Вскоре подобные обвинения, со ссылкой на авторитет Иоанна XXII, стали обычным явлением, и вслед за восковой фигурой выступили всякого рода изображения, через посредство которых наносился «страшный вред» тому или иному врагу колдуна или ведьмы.
Усиление преследований этого рода колдунов и ведьм некоторые исследователи (Сольдан, Росков и другие) приписывают личному страху Иоанна XXII перед дьявольщиной. В действительности папа являлся лишь выразителем общей политики феодальной церкви. Папские буллы и всякие иные выступления римского первосвященника лишний раз содействовали укреплению тех предрассудков, одним из многих поборников которых являлся сам папа, который в 1320 г. давал инквизиции самые широкие полномочия в деле преследования именно ведовской ереси.
И не случайностью, разумеется, является то, что среди осужденных в Каркасоне в период от 1320 г. до 1350 г. 400 еретиков, как полагают, большая половина была причастна к ведовству, причем последнее понималось в пассивном смысле, т. е. без формального заключения союза и договора с дьяволом.
Но средневековому человеку, воспитанному в условиях феодального бытия, идея союза, сообщества была слишком знакома, чтобы можно было не прийти к выводу о создании всяких сообществ. Цехи, корпорации, касты и всякие иные объединения были перенесены и в дьявольскую среду – точно так, как там стали «естественным» явлением вассальные связи, гомагиум (почитание) и другие атрибуты феодального строя. Вся система дьявольских отношений строилась на феодальных отношениях, существовавших в обществе, и этим она приобретала еще большую достоверность и легче воспринималась теми, которые не были в силах оставаться в стороне от все более и более распространяющегося убеждения во всемогуществе и вездесущности дьявола.
Материальная нужда, все усиливающаяся эксплуатация крестьянства, частые голодовки, нищета, эпидемии – вот причины, в силу которых народ охотно откликался на даваемые церковью объяснения, и чем сильнее распадался феодальный режим, чем ненадежнее становилась жизнь выбитого из колеи средневекового человека, тем легче поддавался он на дьявольскую удочку и тем крепче держался он за церковное объяснение, доступное его элементарному мышлению.
Тяжелое положение женщины, ставшее особенно острым в связи с разложением натурального хозяйства и феодального общества вообще, способствовало тому, что дьявол пожинал особенно богатую жатву среди женщин. Непринимаемые ни на какие службы, недопускаемые в цехи, отталкиваемые насильно от трудовой жизни, женщины страдали особенно сильно.

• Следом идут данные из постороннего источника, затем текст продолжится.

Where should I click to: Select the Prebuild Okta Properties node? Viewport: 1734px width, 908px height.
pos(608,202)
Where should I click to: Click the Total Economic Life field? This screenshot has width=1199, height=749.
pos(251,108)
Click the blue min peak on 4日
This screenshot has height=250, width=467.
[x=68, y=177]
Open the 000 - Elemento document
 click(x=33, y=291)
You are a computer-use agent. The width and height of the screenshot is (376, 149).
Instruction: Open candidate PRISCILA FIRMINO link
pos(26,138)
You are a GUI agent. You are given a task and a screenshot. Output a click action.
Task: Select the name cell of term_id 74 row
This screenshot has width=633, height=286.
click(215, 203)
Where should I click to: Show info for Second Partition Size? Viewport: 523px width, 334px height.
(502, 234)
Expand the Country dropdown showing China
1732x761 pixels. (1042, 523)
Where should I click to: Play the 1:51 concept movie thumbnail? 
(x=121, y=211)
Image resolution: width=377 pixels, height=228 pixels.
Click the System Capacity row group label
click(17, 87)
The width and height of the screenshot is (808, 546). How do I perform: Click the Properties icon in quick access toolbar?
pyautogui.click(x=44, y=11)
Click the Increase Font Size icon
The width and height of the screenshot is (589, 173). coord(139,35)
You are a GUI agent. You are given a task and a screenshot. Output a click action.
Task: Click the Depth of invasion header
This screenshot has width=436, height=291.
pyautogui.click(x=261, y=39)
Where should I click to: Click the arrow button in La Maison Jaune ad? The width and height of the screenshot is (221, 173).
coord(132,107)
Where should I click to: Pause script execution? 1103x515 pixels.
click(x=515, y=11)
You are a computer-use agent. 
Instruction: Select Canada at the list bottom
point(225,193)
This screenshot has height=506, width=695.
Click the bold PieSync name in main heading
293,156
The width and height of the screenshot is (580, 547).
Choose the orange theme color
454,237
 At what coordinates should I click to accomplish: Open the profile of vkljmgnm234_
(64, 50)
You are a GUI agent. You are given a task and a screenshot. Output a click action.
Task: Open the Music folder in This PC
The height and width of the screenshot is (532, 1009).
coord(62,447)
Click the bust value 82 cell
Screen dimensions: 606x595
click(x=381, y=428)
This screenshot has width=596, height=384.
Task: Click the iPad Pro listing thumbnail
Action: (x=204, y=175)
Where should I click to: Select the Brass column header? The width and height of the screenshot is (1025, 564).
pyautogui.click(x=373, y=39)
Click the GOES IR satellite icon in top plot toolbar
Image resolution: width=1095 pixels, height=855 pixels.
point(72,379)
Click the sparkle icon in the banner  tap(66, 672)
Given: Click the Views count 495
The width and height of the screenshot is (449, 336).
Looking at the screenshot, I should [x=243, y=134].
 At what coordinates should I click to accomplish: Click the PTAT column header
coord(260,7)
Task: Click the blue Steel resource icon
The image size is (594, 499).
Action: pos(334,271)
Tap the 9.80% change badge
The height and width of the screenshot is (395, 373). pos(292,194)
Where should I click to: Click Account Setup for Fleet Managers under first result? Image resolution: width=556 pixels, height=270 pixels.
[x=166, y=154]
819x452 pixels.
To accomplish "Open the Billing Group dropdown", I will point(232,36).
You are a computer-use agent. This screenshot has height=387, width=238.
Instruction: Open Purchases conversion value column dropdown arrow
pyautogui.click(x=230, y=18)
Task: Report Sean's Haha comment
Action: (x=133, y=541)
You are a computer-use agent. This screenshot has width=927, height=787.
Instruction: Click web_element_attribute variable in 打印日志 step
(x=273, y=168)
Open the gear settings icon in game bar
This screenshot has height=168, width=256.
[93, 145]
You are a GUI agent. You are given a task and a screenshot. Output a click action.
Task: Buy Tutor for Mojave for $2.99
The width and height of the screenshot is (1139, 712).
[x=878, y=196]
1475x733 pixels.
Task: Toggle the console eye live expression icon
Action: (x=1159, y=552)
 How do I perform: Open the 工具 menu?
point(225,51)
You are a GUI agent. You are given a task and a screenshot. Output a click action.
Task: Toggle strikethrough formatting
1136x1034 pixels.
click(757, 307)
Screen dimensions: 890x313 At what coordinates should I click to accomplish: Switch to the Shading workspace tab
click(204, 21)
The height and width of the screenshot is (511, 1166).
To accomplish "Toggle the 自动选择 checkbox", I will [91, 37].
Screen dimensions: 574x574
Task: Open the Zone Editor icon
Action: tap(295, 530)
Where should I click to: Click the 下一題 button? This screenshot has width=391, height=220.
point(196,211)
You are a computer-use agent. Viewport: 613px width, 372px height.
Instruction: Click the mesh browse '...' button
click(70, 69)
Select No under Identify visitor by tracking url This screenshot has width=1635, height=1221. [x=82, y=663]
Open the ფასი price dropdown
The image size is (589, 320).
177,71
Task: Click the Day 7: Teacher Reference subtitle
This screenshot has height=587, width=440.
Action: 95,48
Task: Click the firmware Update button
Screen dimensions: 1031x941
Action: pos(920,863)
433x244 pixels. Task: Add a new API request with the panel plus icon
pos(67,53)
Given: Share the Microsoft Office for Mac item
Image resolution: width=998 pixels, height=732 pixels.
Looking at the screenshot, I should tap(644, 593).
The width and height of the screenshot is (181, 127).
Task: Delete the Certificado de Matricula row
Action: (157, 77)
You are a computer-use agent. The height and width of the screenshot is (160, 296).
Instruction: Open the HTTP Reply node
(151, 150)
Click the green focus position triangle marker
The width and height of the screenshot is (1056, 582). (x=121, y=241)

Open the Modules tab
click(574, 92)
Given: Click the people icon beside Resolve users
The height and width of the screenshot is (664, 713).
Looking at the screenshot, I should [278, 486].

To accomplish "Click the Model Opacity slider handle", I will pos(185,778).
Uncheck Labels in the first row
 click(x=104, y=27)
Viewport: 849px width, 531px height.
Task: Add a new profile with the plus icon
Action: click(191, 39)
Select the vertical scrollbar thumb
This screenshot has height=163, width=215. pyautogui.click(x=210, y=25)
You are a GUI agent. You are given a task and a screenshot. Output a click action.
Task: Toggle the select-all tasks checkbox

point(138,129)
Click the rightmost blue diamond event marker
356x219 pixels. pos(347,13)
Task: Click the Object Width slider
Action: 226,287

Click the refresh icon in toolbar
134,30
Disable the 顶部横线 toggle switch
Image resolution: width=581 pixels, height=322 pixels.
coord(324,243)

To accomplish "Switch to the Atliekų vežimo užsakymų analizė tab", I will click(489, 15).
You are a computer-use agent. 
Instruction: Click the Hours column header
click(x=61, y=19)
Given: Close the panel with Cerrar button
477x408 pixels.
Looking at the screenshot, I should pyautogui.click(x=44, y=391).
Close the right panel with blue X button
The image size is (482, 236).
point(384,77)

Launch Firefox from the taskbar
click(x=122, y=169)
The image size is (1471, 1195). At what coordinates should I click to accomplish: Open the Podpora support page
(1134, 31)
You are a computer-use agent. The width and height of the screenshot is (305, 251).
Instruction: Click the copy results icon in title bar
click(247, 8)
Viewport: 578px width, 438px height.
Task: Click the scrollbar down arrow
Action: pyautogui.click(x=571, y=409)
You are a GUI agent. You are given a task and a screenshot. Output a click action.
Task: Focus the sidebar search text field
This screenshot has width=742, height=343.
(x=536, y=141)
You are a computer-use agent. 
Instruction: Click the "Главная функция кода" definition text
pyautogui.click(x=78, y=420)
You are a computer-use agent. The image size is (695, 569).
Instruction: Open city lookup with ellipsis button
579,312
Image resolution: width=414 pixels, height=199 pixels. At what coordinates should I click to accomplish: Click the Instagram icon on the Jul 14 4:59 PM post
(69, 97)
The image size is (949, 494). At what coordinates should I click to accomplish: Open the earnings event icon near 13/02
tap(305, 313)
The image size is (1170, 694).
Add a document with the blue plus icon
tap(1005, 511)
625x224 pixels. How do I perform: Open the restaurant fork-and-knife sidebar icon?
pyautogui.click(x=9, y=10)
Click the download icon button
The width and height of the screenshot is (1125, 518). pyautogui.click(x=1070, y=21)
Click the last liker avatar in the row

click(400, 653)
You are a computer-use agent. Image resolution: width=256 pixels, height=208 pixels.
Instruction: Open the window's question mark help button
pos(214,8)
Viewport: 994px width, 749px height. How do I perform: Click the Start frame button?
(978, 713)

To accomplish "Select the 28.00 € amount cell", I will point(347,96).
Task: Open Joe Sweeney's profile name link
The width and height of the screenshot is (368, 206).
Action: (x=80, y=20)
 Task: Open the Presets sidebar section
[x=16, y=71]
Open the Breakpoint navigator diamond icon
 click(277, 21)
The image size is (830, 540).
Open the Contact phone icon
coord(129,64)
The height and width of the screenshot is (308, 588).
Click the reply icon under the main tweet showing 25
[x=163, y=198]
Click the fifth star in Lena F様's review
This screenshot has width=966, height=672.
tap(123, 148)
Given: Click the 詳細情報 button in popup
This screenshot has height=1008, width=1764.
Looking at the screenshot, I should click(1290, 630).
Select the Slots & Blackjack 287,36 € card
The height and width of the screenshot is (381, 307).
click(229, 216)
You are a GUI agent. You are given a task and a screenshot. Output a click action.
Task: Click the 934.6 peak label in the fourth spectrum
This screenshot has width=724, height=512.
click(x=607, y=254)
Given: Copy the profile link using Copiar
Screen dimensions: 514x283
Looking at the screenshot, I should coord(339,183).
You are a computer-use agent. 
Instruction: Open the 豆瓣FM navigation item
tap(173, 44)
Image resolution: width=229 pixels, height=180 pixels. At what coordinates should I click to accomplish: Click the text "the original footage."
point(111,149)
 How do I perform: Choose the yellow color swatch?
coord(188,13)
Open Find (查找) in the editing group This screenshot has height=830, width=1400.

Численно превосходя мужчин, ввиду неучастия ни в войнах, ни в междоусобицах, ни в опасных предприятиях, ни в изнуряющих занятиях, ни в тяжком, подрывающем силы труде, женщины оказывались в избыточном количестве и наполняли собою монастыри и всевозможные «богоугодные» и благотворительные учреждения. Оставаясь вне брачных уз и зачастую ведя затворническую жизнь, женщина становилась жертвой своей половой неудовлетворенности и впадала в опасную созерцательность и мечтательность. Эта почва была чрезвычайно благодатна для безумных бредней церкви о дьяволе и демонах. Со всей страстностью физической неудовлетворенности женщина бросалась в объятия той фикции, которую церковь сделала реальностью и в которую так крепко поверила глубоко невежественная истеричная женщина, выбитая из строя разлагавшимся феодальным обществом. И женщина – вместо того, чтобы выходить замуж, всходила на костер и приносила безумные жертвы собственному невежеству и взлелеянной церковью фантасмагории. Больные женщины оказались в роли самых сильных представителей дьявола, и церковь не щадила сил, чтобы вырвать с корнем этих наиболее опасных и упорных еретиков; в этой кровавой расправе церковь продолжала творить свое старое гнусное преступление. Она никогда и нигде не отрицала сношений женщины, идущей на костер, с дьяволом; она никогда не называла ее больной и слова обезумевших жертв выдавала как признание реальной связи преступницы с врагом человеческого рода.